The numbers are compelling. Participants who hit the 90‑minute mark (roughly two 45‑minute sessions) already saw a noticeable drop in mortality risk. Bump that up to 120 minutes, and the benefit grew a bit more. Importantly, the study didn’t demand daily grinds – spreading the work over two or three days was enough.
Why does a modest amount of weight‑bearing work have such a big impact? For starters, it boosts muscle mass, which naturally erodes with age. More muscle means better glucose handling, stronger bones, and a higher resting metabolic rate. Those physiological shifts translate into lower chances of heart disease, diabetes, and even certain cancers.

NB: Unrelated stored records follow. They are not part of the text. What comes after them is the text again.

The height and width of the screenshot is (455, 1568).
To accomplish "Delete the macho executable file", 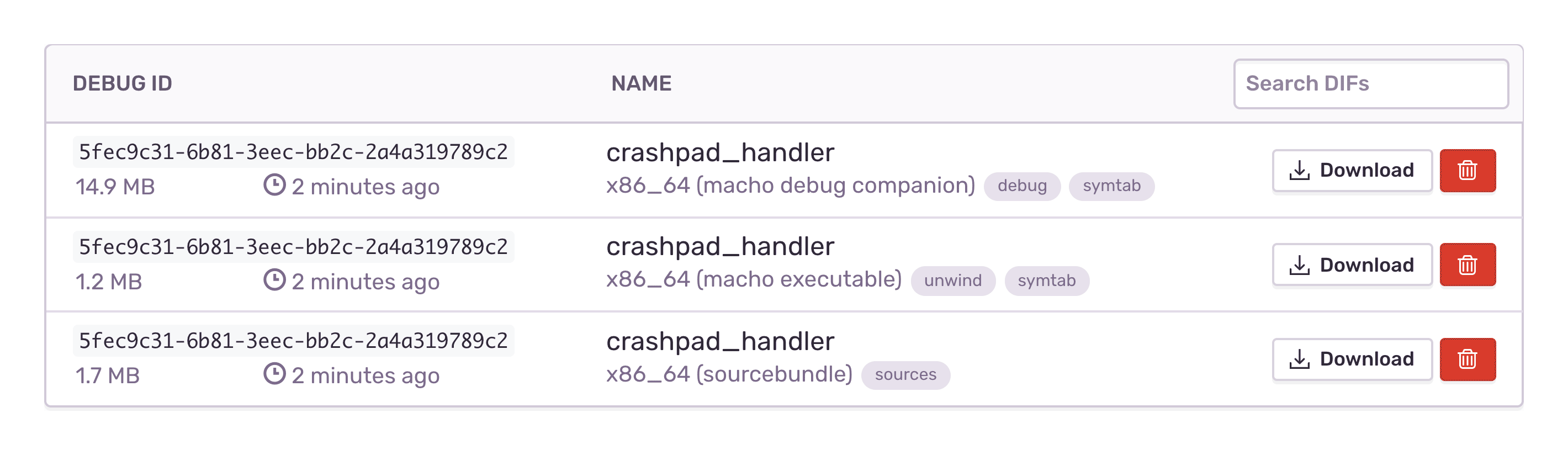I will click(x=1467, y=265).
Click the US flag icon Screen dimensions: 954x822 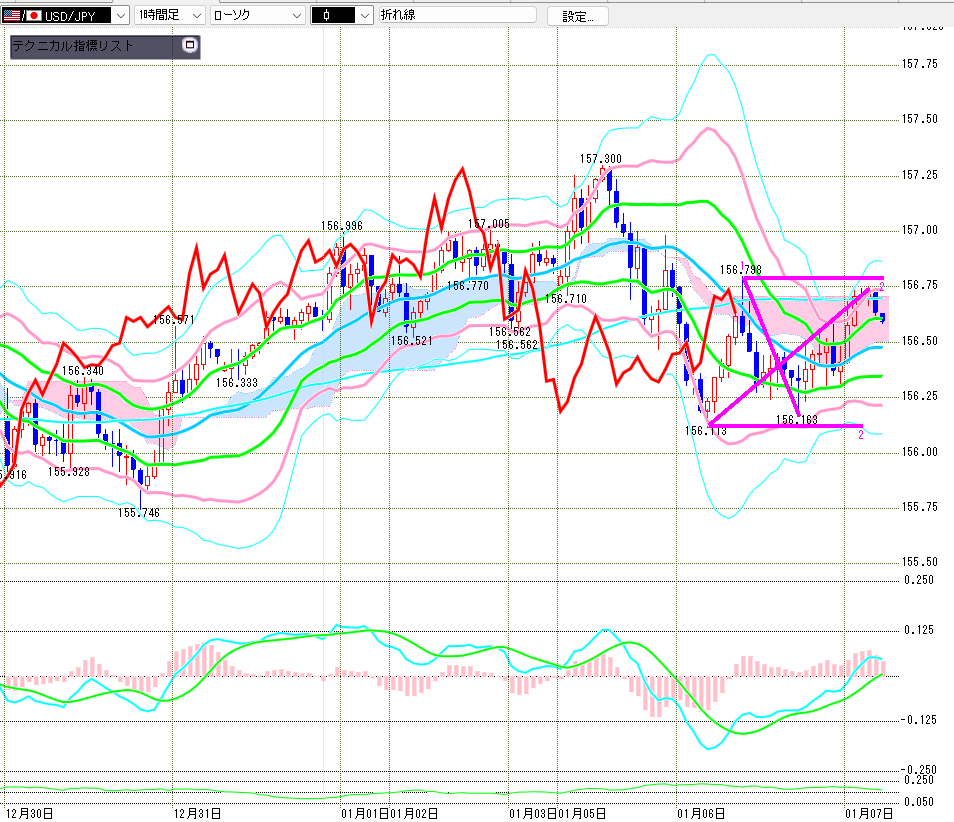pyautogui.click(x=11, y=16)
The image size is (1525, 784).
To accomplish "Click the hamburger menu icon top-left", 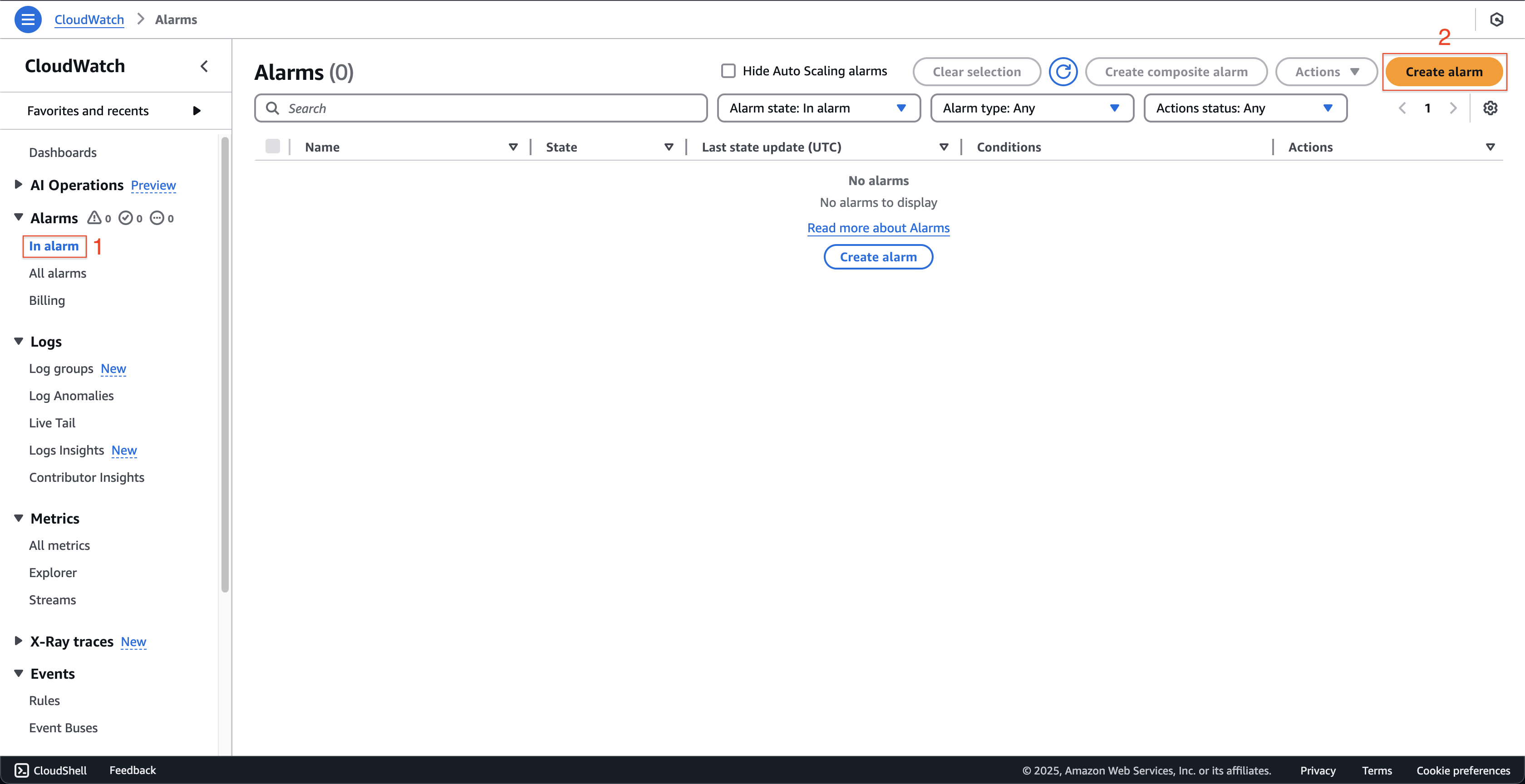I will click(28, 19).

But the benefits aren’t purely physical. Regular resistance sessions have been linked to improved mood, sharper cognition, and better sleep – all pieces of the longevity puzzle. And because the workouts are relatively short, they’re easier to fit into busy lives, reducing the temptation to skip them altogether.
Getting started? Here are a few low‑key pointers:
- Start light. Begin with a weight or resistance level that lets you complete 10‑12 reps with good form.
- Aim for two to three sessions. A 30‑minute circuit on Monday, a quick full‑body routine on Thursday, and perhaps a brief leg‑focused day on Saturday works well.
- Mix it up. Alternate between dumbbells, resistance bands, and body‑weight moves to keep things interesting.
- Progress gradually. As those reps become easier, add a little more weight or an extra set.
Remember, the goal isn’t to become a power‑lifting champion overnight. It’s simply to give your muscles a regular stimulus, enough to keep the body’s internal systems humming along. If you have any health concerns, a quick chat with a physician or a certified trainer can help you tailor the plan to your needs.
In a world where we’re bombarded with endless health advice, the simplicity of this recommendation is oddly refreshing. Ninety to 120 minutes a week – that’s less than the time most of us spend scrolling our phones. So, why not give those muscles a little love and see what the science says? Your future self might just thank you with a few extra healthy years.